§ **Short exercise**
Copy out each of the rows below without changing anything in them.

-------------------------

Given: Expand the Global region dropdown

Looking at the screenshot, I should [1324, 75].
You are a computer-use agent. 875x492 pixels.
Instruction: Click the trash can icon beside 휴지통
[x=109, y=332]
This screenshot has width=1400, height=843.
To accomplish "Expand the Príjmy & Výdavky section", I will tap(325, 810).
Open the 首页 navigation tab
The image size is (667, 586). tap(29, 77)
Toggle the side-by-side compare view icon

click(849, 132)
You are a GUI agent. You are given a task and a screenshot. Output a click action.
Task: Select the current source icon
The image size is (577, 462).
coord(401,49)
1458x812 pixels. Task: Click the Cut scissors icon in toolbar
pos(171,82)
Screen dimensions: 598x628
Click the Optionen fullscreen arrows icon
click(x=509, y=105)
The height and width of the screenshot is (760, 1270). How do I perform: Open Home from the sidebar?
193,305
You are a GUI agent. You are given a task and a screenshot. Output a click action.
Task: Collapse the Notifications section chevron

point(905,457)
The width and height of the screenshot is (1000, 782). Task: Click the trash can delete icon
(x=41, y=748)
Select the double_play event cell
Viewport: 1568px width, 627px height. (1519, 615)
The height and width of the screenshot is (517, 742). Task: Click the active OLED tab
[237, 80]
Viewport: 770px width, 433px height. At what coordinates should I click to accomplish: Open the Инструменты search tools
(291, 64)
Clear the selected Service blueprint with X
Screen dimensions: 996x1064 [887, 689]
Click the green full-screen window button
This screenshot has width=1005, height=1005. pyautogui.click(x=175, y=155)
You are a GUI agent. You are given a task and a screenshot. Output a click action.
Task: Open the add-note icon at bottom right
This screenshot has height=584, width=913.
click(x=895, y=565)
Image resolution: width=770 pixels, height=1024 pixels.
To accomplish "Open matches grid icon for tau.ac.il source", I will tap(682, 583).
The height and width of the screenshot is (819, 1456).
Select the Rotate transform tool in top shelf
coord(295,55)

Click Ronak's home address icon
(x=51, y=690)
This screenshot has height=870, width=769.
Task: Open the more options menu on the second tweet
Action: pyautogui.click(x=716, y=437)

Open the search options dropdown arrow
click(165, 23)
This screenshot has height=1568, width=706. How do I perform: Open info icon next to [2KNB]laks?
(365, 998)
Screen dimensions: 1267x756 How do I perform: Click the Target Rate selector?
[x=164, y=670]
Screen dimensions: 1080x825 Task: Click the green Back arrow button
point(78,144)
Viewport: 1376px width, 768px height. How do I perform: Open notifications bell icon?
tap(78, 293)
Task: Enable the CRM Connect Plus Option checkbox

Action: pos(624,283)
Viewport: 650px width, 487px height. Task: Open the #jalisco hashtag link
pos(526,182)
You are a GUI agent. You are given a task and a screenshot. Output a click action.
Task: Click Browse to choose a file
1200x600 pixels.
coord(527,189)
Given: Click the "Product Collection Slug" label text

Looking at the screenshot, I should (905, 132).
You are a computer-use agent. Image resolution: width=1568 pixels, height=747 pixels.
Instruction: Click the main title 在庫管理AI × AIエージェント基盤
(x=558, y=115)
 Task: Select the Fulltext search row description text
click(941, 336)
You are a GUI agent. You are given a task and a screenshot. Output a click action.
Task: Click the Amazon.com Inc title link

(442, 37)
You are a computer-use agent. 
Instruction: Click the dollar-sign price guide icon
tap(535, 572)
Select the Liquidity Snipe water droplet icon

-------------------------

§ **Right answer**
Given: Expand the Global region dropdown

Looking at the screenshot, I should [1324, 75].
You are a computer-use agent. 875x492 pixels.
Instruction: Click the trash can icon beside 휴지통
[x=109, y=332]
This screenshot has width=1400, height=843.
To accomplish "Expand the Príjmy & Výdavky section", I will tap(325, 810).
Open the 首页 navigation tab
The image size is (667, 586). tap(29, 77)
Toggle the side-by-side compare view icon

click(849, 132)
You are a GUI agent. You are given a task and a screenshot. Output a click action.
Task: Select the current source icon
The image size is (577, 462).
coord(401,49)
1458x812 pixels. Task: Click the Cut scissors icon in toolbar
pos(171,82)
Screen dimensions: 598x628
Click the Optionen fullscreen arrows icon
click(x=509, y=105)
The height and width of the screenshot is (760, 1270). How do I perform: Open Home from the sidebar?
193,305
You are a GUI agent. You are given a task and a screenshot. Output a click action.
Task: Collapse the Notifications section chevron

point(905,457)
The width and height of the screenshot is (1000, 782). Task: Click the trash can delete icon
(x=41, y=748)
Select the double_play event cell
Viewport: 1568px width, 627px height. (1519, 615)
The height and width of the screenshot is (517, 742). Task: Click the active OLED tab
[237, 80]
Viewport: 770px width, 433px height. At what coordinates should I click to accomplish: Open the Инструменты search tools
(291, 64)
Clear the selected Service blueprint with X
Screen dimensions: 996x1064 [887, 689]
Click the green full-screen window button
This screenshot has width=1005, height=1005. pyautogui.click(x=175, y=155)
You are a GUI agent. You are given a task and a screenshot. Output a click action.
Task: Open the add-note icon at bottom right
This screenshot has height=584, width=913.
click(x=895, y=565)
Image resolution: width=770 pixels, height=1024 pixels.
To accomplish "Open matches grid icon for tau.ac.il source", I will tap(682, 583).
The height and width of the screenshot is (819, 1456).
Select the Rotate transform tool in top shelf
coord(295,55)

Click Ronak's home address icon
(x=51, y=690)
This screenshot has height=870, width=769.
Task: Open the more options menu on the second tweet
Action: pyautogui.click(x=716, y=437)

Open the search options dropdown arrow
click(165, 23)
This screenshot has height=1568, width=706. How do I perform: Open info icon next to [2KNB]laks?
(365, 998)
Screen dimensions: 1267x756 How do I perform: Click the Target Rate selector?
[x=164, y=670]
Screen dimensions: 1080x825 Task: Click the green Back arrow button
point(78,144)
Viewport: 1376px width, 768px height. How do I perform: Open notifications bell icon?
tap(78, 293)
Task: Enable the CRM Connect Plus Option checkbox

Action: pos(624,283)
Viewport: 650px width, 487px height. Task: Open the #jalisco hashtag link
pos(526,182)
You are a GUI agent. You are given a task and a screenshot. Output a click action.
Task: Click Browse to choose a file
1200x600 pixels.
coord(527,189)
Given: Click the "Product Collection Slug" label text

Looking at the screenshot, I should (905, 132).
You are a computer-use agent. Image resolution: width=1568 pixels, height=747 pixels.
Instruction: Click the main title 在庫管理AI × AIエージェント基盤
(x=558, y=115)
 Task: Select the Fulltext search row description text
click(941, 336)
You are a GUI agent. You are given a task and a screenshot. Output a click action.
Task: Click the Amazon.com Inc title link

(442, 37)
You are a computer-use agent. 
Instruction: Click the dollar-sign price guide icon
tap(535, 572)
Select the Liquidity Snipe water droplet icon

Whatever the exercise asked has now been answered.